Strengere Regeln für E-Scooter geplant: Was sich ändern soll
Das Bundesverkehrsministerium plant einschneidende Veränderungen für E-Scooter-Nutzer in Deutschland. Im Kabinett steht eine neue Verordnung zur Diskussion, die ab 2027 für neue E-Scooter verpflichtend Blinker vorsieht. Außerdem erhalten Städte und Gemeinden mehr Spielraum, um Vorgaben für das Abstellen der von Plattformen vermieteten E-Scooter zu erlassen. Nach der Behandlung im Kabinett wird sich im nächsten Schritt der Bundesrat mit der neuen Verordnung befassen.
Die geplanten Regelungen zielen darauf ab, E-Scooter stärker den Vorschriften für den Radverkehr anzugleichen. So sollen künftig E-Scooter-Fahrer wie Radfahrer unter bestimmten Bedingungen bei roter Ampel den Grünpfeil nutzen dürfen. Auch das Parken auf Gehwegen und in Fußgängerzonen soll erlaubt sein, sofern andere Verkehrsteilnehmer nicht behindert oder gefährdet werden.
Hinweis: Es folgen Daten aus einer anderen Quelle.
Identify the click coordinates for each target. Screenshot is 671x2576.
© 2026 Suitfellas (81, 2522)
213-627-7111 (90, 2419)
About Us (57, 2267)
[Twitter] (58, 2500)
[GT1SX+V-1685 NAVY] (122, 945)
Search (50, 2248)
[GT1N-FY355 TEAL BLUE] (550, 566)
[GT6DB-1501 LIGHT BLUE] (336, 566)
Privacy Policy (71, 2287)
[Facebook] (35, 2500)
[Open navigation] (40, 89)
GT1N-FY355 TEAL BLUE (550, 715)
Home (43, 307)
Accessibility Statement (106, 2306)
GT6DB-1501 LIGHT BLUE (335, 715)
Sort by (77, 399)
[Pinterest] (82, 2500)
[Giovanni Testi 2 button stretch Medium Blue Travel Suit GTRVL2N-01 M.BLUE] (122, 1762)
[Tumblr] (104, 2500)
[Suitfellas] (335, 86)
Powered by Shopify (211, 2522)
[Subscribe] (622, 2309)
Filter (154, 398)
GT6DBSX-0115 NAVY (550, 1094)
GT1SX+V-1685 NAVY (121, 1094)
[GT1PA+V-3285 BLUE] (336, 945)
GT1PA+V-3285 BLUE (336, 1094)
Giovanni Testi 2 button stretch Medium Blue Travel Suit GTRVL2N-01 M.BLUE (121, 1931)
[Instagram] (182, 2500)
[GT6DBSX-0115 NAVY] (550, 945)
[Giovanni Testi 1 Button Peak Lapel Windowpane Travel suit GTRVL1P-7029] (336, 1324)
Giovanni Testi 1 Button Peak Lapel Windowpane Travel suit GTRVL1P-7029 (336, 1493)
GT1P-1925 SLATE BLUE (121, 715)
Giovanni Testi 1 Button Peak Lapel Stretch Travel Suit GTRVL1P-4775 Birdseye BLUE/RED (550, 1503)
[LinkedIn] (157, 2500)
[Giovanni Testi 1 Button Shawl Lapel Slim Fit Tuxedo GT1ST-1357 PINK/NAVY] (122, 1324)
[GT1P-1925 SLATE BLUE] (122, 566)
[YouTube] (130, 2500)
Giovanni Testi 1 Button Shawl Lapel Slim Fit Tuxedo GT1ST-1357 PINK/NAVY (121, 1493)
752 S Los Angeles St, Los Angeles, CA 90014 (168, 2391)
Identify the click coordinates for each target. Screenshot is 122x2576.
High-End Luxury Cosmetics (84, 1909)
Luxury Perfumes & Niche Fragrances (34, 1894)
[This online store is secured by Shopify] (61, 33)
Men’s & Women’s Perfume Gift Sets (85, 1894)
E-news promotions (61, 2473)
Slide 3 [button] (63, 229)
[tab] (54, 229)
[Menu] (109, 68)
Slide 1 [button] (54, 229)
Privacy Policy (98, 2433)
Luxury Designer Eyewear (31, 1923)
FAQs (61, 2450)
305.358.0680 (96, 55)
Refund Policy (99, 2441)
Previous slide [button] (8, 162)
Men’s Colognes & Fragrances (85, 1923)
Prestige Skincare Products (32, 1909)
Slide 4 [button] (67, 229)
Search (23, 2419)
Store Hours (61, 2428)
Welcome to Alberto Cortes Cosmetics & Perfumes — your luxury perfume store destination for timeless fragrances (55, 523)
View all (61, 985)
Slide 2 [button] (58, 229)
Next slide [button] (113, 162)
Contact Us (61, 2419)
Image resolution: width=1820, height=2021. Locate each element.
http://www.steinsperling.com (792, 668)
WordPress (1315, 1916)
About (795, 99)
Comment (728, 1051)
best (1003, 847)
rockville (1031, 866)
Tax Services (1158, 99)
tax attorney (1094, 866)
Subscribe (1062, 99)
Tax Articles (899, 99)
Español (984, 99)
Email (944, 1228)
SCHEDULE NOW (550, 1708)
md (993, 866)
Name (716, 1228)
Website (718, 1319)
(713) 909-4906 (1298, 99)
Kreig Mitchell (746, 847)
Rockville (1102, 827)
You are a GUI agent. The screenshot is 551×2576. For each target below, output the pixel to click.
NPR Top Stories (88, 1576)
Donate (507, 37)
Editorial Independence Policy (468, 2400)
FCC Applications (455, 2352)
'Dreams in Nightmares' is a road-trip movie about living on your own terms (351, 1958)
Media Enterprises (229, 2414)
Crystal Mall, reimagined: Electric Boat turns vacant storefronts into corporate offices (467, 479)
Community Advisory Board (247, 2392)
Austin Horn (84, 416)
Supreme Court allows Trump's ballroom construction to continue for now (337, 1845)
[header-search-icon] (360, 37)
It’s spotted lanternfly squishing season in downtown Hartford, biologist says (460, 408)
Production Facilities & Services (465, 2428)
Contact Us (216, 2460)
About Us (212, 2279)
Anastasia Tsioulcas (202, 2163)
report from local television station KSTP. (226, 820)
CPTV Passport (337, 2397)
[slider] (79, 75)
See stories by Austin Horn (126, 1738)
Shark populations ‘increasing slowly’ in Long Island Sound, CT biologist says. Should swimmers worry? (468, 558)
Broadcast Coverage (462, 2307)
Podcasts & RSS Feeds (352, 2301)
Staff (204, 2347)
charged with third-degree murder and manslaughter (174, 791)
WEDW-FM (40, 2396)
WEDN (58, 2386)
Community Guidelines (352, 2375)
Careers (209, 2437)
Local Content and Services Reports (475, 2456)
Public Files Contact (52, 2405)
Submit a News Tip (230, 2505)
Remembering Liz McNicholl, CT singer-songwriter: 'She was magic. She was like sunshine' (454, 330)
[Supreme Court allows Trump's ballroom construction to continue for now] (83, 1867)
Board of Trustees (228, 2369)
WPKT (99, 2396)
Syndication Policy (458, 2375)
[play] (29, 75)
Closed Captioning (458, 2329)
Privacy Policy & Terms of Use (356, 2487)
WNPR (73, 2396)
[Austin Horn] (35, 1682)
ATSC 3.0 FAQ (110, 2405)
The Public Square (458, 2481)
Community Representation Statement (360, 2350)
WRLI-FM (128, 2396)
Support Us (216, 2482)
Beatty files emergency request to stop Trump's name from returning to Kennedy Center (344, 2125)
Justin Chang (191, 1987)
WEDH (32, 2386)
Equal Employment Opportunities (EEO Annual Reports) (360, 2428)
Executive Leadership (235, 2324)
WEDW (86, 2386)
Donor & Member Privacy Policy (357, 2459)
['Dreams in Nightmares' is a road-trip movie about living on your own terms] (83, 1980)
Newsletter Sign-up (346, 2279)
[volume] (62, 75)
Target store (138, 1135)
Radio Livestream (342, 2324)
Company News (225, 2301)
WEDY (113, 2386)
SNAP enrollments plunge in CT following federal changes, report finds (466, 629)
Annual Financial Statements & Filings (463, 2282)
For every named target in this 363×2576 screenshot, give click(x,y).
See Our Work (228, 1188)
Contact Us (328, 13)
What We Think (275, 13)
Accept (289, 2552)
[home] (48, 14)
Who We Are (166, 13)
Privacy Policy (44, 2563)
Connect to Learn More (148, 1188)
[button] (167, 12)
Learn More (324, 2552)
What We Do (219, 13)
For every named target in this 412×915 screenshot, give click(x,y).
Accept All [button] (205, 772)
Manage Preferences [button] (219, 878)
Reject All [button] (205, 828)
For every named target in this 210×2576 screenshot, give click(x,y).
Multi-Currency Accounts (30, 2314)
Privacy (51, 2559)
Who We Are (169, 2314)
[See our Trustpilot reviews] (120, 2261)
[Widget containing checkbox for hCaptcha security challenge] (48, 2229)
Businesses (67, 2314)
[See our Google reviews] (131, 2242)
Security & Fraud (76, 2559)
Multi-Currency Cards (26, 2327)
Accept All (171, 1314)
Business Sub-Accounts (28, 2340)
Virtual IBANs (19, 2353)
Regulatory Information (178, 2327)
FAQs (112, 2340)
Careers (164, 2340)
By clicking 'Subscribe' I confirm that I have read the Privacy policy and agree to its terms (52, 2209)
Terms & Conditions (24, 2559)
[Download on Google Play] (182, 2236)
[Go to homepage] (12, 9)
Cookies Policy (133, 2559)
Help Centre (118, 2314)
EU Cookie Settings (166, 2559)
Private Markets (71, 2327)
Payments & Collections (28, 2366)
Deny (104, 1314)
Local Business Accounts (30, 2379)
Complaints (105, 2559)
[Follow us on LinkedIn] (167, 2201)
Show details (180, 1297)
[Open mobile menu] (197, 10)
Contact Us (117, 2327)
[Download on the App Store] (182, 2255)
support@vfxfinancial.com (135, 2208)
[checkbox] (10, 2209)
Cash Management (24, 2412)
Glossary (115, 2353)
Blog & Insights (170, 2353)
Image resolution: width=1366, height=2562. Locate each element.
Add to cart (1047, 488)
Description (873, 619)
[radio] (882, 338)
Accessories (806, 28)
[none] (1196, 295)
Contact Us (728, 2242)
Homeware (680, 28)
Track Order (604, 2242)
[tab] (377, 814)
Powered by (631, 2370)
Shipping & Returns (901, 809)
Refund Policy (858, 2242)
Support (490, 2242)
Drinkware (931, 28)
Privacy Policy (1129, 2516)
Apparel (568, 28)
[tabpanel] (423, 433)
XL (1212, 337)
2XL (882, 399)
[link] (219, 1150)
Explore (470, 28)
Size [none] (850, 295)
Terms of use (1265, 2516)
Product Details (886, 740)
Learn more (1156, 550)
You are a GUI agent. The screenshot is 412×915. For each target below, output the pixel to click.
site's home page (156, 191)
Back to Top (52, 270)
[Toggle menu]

Im Bereich der Strafzahlungen sind ebenfalls Anpassungen vorgesehen. Das Verwarnungsgeld für das Fahren auf Gehwegen wird von 15 auf 25 Euro angehoben, um es an die Bußgelder für Radfahrer anzugleichen. Gleichermaßen steigt die Strafe für das Fahren mit mehr als einer Person von 5 Euro auf 25 Euro.
Seit der Einführung von E-Scootern 2019 hat sich die Anzahl der Unfälle mit Verletzungen oder Todesfällen erheblich erhöht. Bundesverkehrsminister Patrick Schnieder von der CDU betont, dass E-Scooter zwar fest zum urbanen Mobilitätsmix gehören, die ursprünglichen Bedingungen jedoch inzwischen überholt sind. Besonders die Vielzahl der Mietroller und -fahrräder sorgt landesweit für Diskussionen.
Der Verordnungsentwurf des Ministeriums wurde bereits von Ländern und Verbänden begutachtet und erhielt eine notwendige Notifizierung bei der EU-Kommission.